#### RECORDED INFORMATION
•••••

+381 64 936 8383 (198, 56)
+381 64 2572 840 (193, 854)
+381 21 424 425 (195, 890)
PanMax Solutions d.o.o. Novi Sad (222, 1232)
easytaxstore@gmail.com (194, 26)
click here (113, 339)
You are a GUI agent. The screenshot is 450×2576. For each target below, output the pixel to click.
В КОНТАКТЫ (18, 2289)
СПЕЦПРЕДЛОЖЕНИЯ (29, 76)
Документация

•••••

#### WORK REQUIRED
Show all lines in the entries above where the word "click" appears.

#### OUTPUT
click here (113, 339)
You are a GUI agent. The screenshot is 450×2576. For each target below, output the pixel to click.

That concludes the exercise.